Même si Nuance a connu quelques succès dans les années 1980, un titre sort du lot: Vivre dans la nuit. Encore aujourd’hui, la chanson tourne à l’occasion­­­ à la radio et elle est un succès incontestable dans les karaokés.

Dans les années 1980, Nuance a connu un énorme succès dans les palmarès.
Photo d'archives
Dans les années 1980, Nuance a connu un énorme succès dans les palmarès.

«Cette chanson-là est dans les annales. Je crois que c’est une chanson qui va rester. Je l’ai même chantée à mon mariage!» dit Sandra Dorion. La chanteuse restera toujours associée à ce morceau, même si elle indique, en riant, que la pièce se retrouve dans un karaoké en France sous le nom de... Marjo! “C’est-tu assez chien?» lance-t-elle.

« On n’a jamais roulé sur l’or »

Vivre dans la nuit avait d’abord été créée comme une berceuse que le batteur de Nuance voulait faire à son fils. «Le claviériste et moi-même l’avions reprise pour la modifier.» À l’époque, les radios avaient ­demandé au groupe de changer la ligne de guitare par une ligne de saxophone. «On ne verrait plus ça aujourd’hui!» dit Sandra Dorion.

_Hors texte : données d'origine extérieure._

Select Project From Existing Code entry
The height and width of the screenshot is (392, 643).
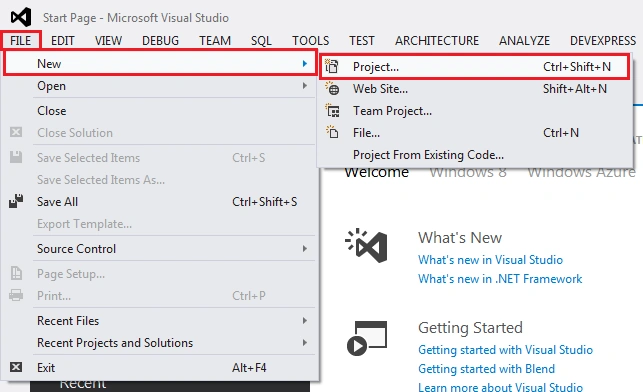pyautogui.click(x=428, y=155)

En spectacle avec Nuance, en février 1987.
Photo d'archives, Luc Belisle
En spectacle avec Nuance, en février 1987.

La chanson a rapidement propulsé la carrière de Nuance. Mais malgré tout, Sandra Dorion mentionne que le groupe n’a jamais roulé sur l’or. «Ce n’était pas à l’échelle de Céline Dion, dit-elle. On ne vivait pas dans les plus beaux hôtels. On roulait en camion Éconoline, avec des matelas à ­l’arrière sur lesquels on dormait. On se faisait notre propre bouffe pour économiser. Il y avait cinq membres dans le groupe, en plus de onze personnes dans l’équipe. L’or se faisait rare!»

Sandra Dorion en 10 points

♦Elle est née à ­Aylmer, en ­Outaouais, en 1963.

♦En 1983, avec son groupe Énergie, elle arrive au deuxième rang d’un concours amateur. Parmi les autres participants, on retrouve le groupe Nuance, qui remporte la ­première place.

♦L’année suivante, Nuance perd son chanteur. Sandra Dorion se joint au groupe.

♦En quelques mois, le groupe enregistre les chansons Amour sans romance et Vivre dans la nuit.

♦Le groupe signe un contrat avec la compagnie de disques Isba, en 1985.

♦L’album Vivre dans la nuit s’écoule à plus de 80 000 exemplaires. Nuance reçoit les Félix de Découverte de l’année en 1986, du 45 tours le plus vendu et Groupe francophone de l’année, en 1987.

♦Après Vivre dans la nuit, Nuance place trois autres chansons au sommet du palmarès: Libre, Sans être aimée, Et moi qui croyais.

♦En 1988 paraît l’album Journal intime. Sandra Dorion quitte Nuance l’année suivante.

♦En 1990, elle épouse le gérant et producteur de Nuance, Daniel Séguin.

♦En 2011, après avoir quitté le milieu de la musique pour ­l’enseignement, ­Sandra Dorion ­revient sur disque avec ­l’album solo Telle quelle.